EXERCISE REQUIREMENTS >>
Print, in exact form, the lines below from the one containing "[Lễ hội Mùa" through the one containing "[bnews.vn] (371, 2383)", and omit all others.

Stored items
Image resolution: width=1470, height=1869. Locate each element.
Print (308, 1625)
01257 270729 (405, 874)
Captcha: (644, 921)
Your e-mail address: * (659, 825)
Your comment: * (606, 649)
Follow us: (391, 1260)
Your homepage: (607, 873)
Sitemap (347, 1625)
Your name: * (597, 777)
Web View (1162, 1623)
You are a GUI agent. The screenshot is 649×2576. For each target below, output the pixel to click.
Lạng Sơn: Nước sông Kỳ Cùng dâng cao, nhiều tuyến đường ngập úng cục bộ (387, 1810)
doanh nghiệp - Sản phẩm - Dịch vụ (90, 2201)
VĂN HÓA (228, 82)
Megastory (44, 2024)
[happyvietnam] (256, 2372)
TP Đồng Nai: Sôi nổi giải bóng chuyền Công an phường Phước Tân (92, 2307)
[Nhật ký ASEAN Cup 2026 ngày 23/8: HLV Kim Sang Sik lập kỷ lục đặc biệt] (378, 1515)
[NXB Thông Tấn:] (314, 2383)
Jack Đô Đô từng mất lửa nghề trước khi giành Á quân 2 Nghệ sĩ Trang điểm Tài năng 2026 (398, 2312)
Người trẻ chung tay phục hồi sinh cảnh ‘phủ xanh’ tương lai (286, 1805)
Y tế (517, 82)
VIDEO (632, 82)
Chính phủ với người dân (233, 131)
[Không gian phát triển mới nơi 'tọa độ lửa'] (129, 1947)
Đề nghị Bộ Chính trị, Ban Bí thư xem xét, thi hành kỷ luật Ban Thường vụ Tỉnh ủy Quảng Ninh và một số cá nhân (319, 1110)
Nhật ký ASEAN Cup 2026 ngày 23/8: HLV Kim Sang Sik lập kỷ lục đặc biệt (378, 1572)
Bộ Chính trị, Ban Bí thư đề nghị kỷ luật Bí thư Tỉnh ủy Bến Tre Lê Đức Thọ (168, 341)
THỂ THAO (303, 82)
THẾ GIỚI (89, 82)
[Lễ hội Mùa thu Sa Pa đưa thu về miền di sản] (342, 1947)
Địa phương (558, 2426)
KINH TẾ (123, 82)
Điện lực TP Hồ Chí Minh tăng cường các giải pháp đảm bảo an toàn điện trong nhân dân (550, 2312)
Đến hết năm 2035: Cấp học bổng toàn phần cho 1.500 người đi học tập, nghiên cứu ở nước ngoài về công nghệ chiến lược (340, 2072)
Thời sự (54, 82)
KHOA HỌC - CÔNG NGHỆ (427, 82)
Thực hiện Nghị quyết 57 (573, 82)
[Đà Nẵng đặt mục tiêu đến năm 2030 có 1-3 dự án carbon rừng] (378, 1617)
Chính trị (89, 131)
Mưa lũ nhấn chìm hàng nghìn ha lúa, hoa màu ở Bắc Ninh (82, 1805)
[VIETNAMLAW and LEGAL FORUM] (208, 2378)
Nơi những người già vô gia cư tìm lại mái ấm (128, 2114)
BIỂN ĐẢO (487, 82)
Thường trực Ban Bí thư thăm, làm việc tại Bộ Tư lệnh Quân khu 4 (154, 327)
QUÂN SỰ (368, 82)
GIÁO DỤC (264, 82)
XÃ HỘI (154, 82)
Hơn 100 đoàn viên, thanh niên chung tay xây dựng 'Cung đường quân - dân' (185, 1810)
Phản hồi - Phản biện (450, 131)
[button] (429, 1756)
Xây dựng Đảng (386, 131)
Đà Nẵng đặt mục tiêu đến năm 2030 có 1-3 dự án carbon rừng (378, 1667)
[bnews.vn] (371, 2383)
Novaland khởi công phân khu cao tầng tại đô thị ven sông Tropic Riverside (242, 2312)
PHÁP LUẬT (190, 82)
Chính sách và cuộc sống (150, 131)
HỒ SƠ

RESPONSE AREA >>
[Lễ hội Mùa thu Sa Pa đưa thu về miền di sản] (342, 1947)
Địa phương (558, 2426)
KINH TẾ (123, 82)
Điện lực TP Hồ Chí Minh tăng cường các giải pháp đảm bảo an toàn điện trong nhân dân (550, 2312)
Đến hết năm 2035: Cấp học bổng toàn phần cho 1.500 người đi học tập, nghiên cứu ở nước ngoài về công nghệ chiến lược (340, 2072)
Thời sự (54, 82)
KHOA HỌC - CÔNG NGHỆ (427, 82)
Thực hiện Nghị quyết 57 (573, 82)
[Đà Nẵng đặt mục tiêu đến năm 2030 có 1-3 dự án carbon rừng] (378, 1617)
Chính trị (89, 131)
Mưa lũ nhấn chìm hàng nghìn ha lúa, hoa màu ở Bắc Ninh (82, 1805)
[VIETNAMLAW and LEGAL FORUM] (208, 2378)
Nơi những người già vô gia cư tìm lại mái ấm (128, 2114)
BIỂN ĐẢO (487, 82)
Thường trực Ban Bí thư thăm, làm việc tại Bộ Tư lệnh Quân khu 4 (154, 327)
QUÂN SỰ (368, 82)
GIÁO DỤC (264, 82)
XÃ HỘI (154, 82)
Hơn 100 đoàn viên, thanh niên chung tay xây dựng 'Cung đường quân - dân' (185, 1810)
Phản hồi - Phản biện (450, 131)
[button] (429, 1756)
Xây dựng Đảng (386, 131)
Đà Nẵng đặt mục tiêu đến năm 2030 có 1-3 dự án carbon rừng (378, 1667)
[bnews.vn] (371, 2383)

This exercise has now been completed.